(Beginning of EXCERPTED RECORDS)
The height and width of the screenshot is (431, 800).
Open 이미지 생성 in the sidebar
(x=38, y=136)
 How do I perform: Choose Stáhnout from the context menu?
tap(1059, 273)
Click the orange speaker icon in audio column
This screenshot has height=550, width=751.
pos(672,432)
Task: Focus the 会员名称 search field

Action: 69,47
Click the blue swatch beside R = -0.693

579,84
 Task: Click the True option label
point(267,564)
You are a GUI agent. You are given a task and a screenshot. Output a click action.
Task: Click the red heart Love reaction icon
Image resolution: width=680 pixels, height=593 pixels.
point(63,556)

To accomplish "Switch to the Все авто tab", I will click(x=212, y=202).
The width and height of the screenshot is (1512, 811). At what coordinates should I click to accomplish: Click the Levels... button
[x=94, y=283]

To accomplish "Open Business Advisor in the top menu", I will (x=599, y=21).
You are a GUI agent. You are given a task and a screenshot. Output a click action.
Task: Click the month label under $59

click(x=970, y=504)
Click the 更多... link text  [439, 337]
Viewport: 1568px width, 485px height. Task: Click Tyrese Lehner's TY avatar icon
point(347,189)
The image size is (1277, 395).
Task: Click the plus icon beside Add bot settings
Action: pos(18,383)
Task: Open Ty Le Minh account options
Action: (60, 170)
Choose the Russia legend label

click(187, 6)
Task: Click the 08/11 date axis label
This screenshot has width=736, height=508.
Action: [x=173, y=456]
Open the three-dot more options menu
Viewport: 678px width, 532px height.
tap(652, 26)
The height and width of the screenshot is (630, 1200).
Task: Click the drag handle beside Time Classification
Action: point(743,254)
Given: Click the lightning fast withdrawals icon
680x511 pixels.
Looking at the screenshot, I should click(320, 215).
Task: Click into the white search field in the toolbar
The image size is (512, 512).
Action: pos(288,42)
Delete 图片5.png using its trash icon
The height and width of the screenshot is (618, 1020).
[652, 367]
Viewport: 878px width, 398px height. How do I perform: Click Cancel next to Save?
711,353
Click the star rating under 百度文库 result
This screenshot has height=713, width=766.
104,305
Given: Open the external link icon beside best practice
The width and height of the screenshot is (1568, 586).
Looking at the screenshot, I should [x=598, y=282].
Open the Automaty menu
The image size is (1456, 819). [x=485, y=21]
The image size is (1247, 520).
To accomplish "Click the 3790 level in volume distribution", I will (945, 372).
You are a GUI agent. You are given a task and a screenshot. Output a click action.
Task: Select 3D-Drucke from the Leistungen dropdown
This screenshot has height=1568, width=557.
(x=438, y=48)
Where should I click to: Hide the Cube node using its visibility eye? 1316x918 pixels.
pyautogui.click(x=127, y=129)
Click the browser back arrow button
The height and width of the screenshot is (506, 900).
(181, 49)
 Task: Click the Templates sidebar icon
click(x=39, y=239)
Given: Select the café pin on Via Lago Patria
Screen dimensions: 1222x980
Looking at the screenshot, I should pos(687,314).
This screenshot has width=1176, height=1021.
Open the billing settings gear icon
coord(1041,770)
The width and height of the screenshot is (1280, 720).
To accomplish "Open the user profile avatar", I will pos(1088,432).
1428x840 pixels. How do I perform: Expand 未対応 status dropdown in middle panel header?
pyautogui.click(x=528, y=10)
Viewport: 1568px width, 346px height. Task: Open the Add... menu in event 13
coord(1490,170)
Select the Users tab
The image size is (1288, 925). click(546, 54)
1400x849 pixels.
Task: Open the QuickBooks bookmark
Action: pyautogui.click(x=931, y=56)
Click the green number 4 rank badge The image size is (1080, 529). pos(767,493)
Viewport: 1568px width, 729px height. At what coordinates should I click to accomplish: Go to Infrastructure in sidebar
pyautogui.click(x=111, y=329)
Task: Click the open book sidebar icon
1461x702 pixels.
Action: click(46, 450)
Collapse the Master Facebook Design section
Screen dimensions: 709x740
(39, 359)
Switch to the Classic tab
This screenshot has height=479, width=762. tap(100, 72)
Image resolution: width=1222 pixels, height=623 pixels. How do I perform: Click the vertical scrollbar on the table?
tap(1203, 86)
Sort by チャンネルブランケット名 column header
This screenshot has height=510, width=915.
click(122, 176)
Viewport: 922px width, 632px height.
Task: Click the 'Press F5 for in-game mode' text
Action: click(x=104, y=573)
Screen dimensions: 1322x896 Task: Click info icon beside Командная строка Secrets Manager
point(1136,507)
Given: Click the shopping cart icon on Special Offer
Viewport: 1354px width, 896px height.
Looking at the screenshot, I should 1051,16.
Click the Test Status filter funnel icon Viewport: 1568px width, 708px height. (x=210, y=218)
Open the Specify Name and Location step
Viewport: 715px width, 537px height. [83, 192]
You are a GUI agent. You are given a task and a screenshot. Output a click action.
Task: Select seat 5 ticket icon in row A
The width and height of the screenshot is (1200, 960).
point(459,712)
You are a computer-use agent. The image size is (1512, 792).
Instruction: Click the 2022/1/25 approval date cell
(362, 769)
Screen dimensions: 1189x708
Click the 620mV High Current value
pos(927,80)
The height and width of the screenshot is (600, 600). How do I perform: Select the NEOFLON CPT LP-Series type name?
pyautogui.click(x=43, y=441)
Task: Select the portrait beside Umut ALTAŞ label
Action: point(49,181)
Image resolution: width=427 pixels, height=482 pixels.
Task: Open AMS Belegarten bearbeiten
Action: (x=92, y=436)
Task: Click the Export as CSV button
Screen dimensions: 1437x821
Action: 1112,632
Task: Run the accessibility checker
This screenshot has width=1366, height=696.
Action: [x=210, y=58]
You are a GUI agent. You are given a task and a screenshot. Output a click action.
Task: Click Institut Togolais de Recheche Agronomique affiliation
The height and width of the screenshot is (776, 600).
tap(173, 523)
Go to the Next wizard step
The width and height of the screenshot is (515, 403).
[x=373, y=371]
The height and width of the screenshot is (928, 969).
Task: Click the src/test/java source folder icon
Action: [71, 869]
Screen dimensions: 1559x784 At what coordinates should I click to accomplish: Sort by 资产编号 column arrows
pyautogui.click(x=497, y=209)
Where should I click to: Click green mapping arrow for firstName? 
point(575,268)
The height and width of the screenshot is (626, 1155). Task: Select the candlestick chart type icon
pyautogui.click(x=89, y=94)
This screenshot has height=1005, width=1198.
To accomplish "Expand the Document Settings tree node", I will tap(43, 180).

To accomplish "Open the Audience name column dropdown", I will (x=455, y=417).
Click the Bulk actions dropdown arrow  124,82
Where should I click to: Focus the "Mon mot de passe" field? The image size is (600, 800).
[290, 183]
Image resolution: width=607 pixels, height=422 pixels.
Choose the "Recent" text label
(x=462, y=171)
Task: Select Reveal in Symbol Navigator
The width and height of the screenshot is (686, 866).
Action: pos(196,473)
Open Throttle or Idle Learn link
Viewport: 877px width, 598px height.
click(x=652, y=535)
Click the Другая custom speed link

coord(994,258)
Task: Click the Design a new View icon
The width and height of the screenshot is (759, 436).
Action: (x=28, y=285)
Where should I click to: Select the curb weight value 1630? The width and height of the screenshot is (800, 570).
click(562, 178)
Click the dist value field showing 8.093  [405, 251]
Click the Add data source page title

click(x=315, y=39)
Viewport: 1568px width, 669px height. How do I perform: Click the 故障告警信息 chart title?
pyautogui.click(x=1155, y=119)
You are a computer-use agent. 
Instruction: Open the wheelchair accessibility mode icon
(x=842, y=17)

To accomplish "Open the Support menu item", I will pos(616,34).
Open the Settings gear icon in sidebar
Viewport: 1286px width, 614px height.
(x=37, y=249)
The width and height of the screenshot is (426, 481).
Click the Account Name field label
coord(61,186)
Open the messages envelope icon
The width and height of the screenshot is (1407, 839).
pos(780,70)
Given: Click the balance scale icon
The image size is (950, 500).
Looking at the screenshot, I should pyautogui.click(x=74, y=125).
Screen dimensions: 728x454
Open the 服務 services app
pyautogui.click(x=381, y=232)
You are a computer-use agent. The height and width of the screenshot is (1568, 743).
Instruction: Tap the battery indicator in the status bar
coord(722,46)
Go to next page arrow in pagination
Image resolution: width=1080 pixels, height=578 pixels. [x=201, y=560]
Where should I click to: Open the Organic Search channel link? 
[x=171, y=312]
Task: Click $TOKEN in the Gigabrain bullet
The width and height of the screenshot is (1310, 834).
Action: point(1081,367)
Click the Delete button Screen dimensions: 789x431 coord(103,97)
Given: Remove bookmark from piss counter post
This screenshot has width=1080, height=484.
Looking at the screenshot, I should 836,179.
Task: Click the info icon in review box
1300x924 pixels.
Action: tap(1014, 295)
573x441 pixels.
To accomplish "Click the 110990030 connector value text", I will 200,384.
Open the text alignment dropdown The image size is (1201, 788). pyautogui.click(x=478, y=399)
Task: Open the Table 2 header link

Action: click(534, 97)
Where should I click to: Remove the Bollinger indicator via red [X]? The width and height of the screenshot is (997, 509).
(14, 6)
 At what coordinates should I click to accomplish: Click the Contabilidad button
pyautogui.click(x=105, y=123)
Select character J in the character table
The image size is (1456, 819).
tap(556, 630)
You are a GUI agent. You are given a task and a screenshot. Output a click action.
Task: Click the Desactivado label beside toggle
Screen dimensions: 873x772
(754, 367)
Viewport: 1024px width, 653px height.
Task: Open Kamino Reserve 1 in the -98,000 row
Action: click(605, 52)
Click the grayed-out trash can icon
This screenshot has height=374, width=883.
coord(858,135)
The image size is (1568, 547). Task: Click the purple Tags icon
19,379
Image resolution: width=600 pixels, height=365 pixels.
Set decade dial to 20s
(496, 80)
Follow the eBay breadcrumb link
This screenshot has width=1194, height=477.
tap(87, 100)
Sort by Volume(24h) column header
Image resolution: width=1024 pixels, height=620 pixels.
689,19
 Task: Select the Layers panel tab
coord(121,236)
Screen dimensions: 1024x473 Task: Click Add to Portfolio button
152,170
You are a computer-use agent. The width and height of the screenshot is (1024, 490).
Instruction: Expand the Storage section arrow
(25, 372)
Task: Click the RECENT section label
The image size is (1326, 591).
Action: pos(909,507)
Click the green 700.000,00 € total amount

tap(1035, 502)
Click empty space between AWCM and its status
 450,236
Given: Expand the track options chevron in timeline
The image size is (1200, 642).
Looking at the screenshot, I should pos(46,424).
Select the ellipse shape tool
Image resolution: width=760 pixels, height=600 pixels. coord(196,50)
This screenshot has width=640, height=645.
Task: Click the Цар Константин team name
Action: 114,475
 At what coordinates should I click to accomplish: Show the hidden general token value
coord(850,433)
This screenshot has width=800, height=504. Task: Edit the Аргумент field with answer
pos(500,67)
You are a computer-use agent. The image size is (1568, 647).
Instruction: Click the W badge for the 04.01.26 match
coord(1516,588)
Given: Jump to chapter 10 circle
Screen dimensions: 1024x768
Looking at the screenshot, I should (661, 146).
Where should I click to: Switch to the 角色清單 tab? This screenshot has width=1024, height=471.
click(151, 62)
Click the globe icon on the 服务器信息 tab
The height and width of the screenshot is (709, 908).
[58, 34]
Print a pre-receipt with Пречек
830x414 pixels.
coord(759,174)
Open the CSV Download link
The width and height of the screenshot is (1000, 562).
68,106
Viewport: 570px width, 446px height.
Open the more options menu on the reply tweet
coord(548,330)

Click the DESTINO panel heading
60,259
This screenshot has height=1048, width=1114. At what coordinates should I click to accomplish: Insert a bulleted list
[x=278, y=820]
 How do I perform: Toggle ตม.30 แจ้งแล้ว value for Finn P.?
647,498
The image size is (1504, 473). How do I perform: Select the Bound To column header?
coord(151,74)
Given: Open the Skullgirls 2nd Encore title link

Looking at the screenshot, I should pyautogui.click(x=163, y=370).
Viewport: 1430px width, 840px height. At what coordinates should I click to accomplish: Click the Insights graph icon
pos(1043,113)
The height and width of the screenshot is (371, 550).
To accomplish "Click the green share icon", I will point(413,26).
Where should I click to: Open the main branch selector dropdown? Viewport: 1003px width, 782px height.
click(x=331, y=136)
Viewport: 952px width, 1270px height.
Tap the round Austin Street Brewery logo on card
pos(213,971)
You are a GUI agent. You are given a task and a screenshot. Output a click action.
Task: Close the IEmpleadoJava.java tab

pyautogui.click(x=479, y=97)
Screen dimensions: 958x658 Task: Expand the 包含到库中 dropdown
(End of EXCERPTED RECORDS)
TASK INSTRUCTIONS - Return all lines in the data that include the word "computer".

EXPECTED ANSWER -
You are a computer-use agent. The image size is (1512, 792).
You are a computer-use agent. 
You are a computer-use agent. The height and width of the screenshot is (1568, 743).
You are a computer-use agent. The width and height of the screenshot is (1024, 490).
You are a computer-use agent. The image size is (1568, 647).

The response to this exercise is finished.